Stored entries
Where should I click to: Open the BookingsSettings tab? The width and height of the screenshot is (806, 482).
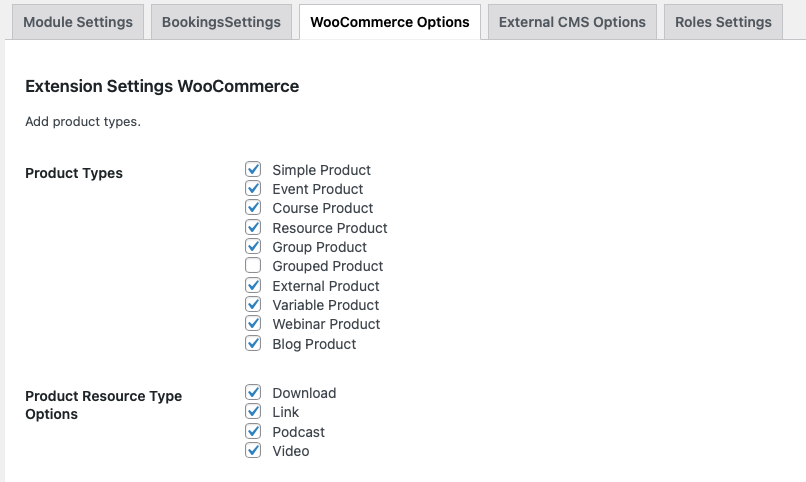pos(222,22)
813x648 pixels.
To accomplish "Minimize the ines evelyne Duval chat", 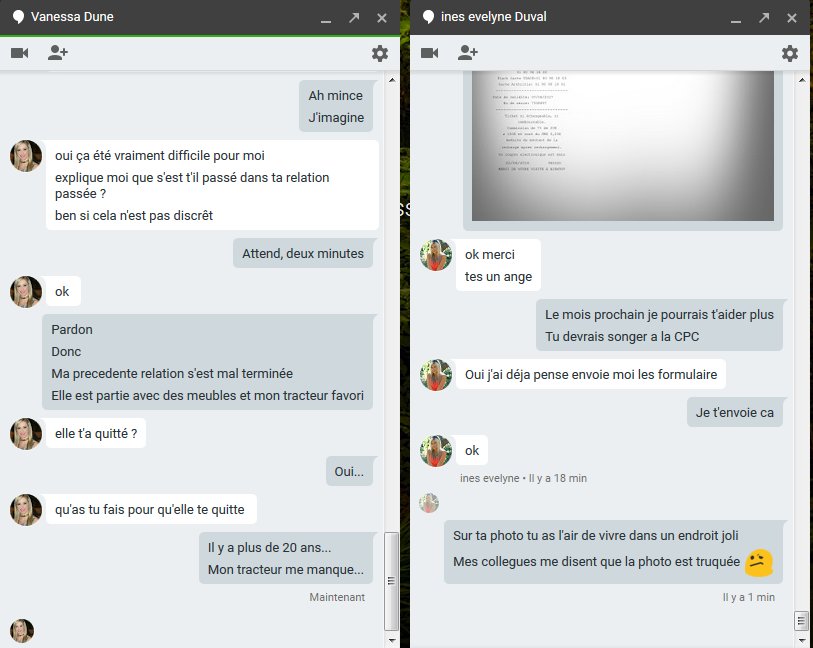I will pos(736,18).
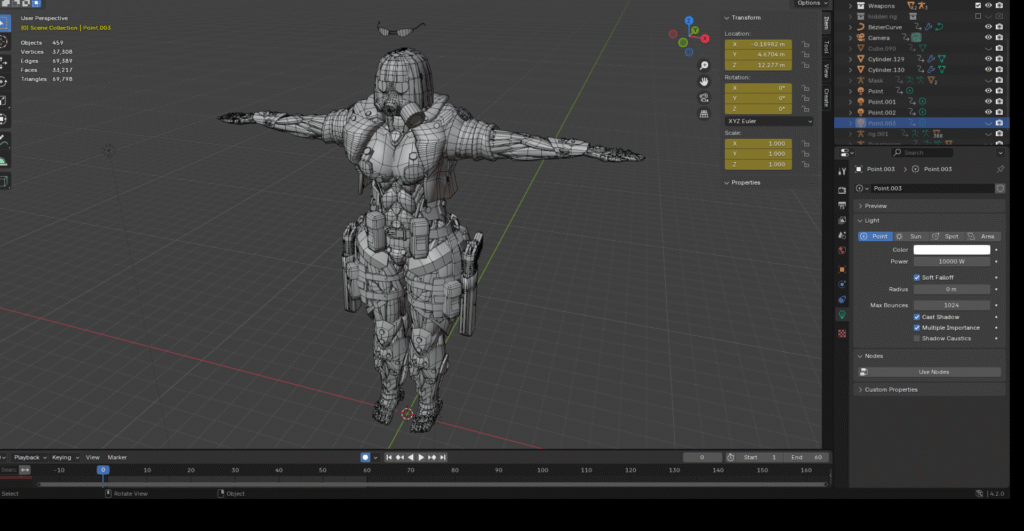Click the auto keying record button
The image size is (1024, 531).
coord(365,457)
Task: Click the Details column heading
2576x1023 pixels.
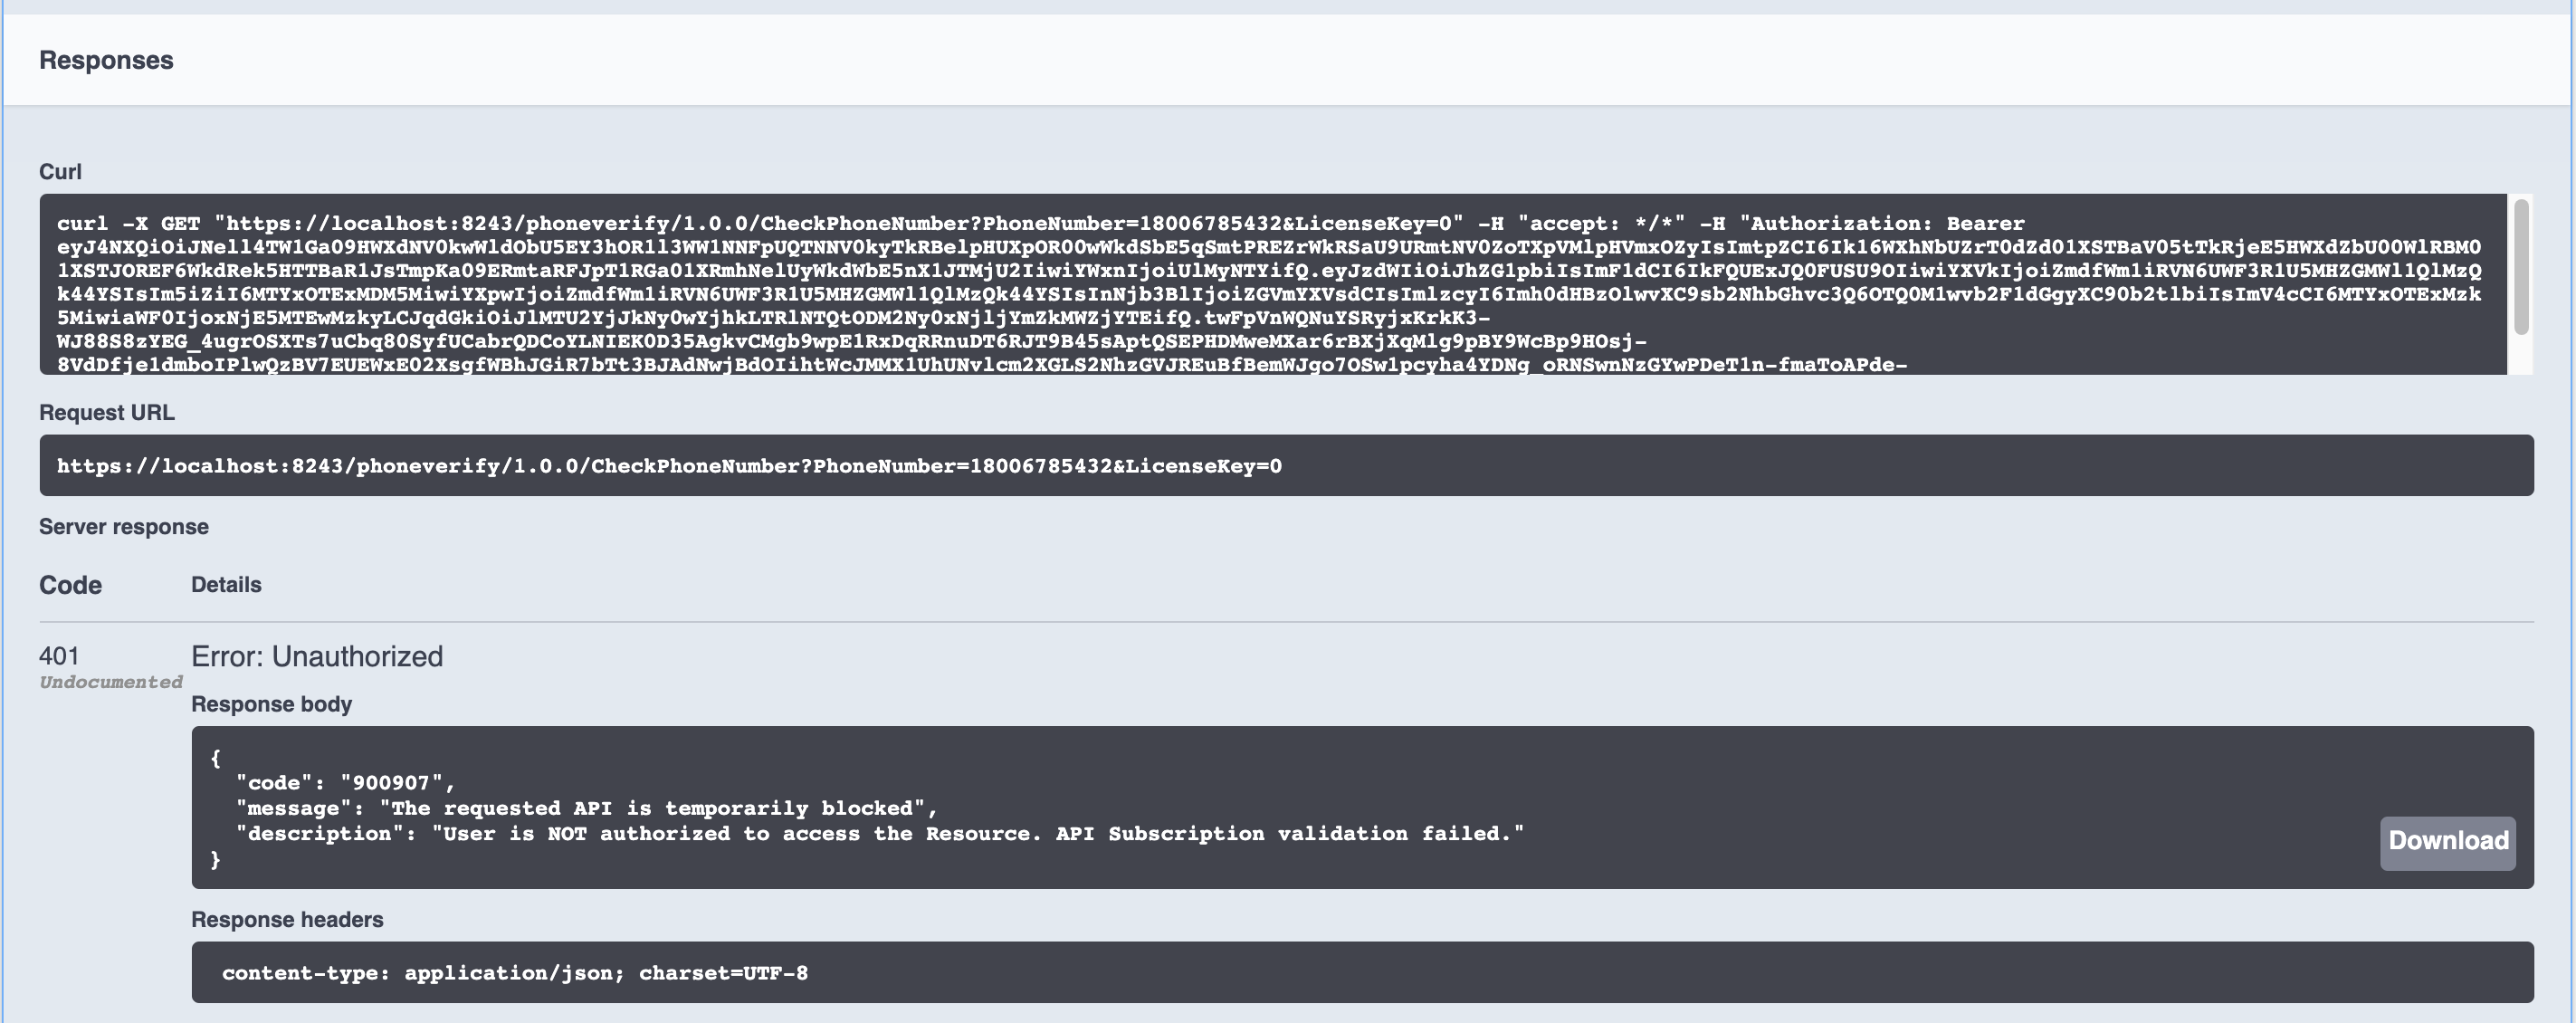Action: (226, 584)
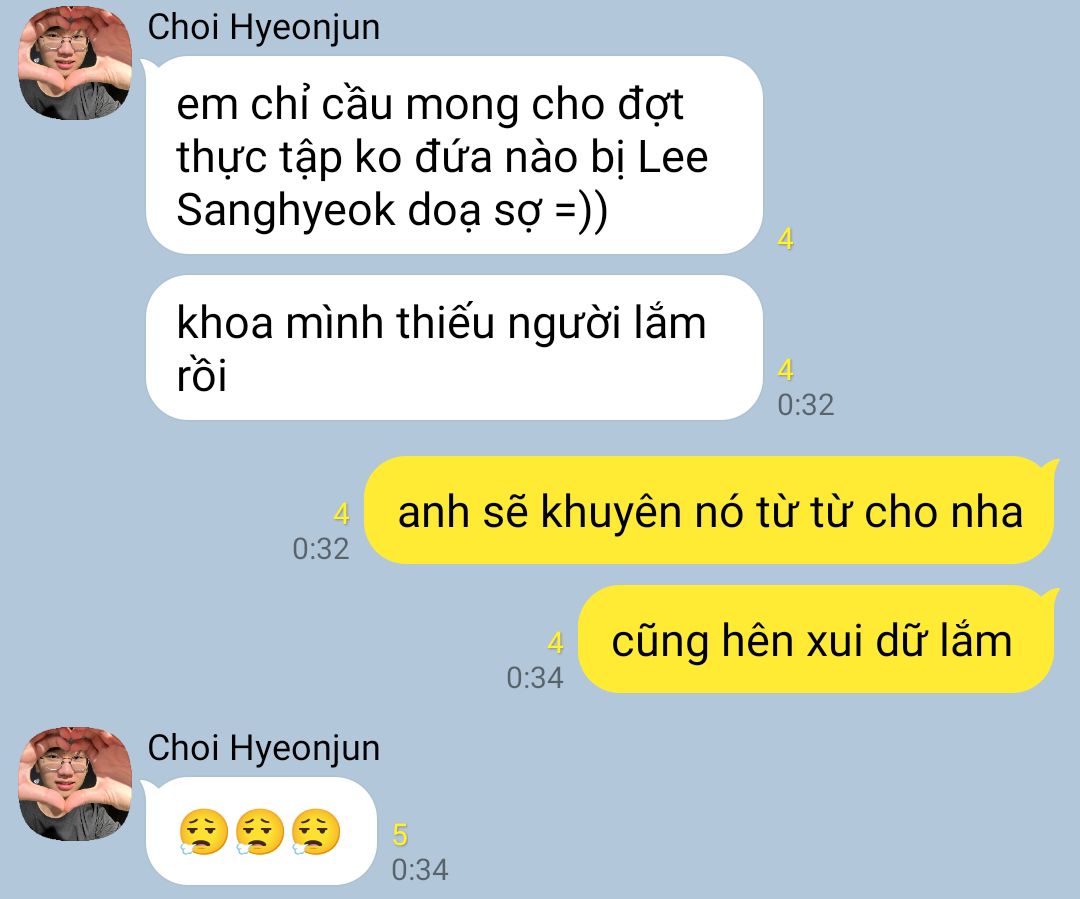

Set task: Reproduce the stored entries word for word, starting at the line that contains "Task: Click the Details column heading" and continuing through the end of the records. Leave the pictures out of your answer.

Response to this exercise:
Task: Click the Details column heading
2576x1023 pixels.
Action: (226, 584)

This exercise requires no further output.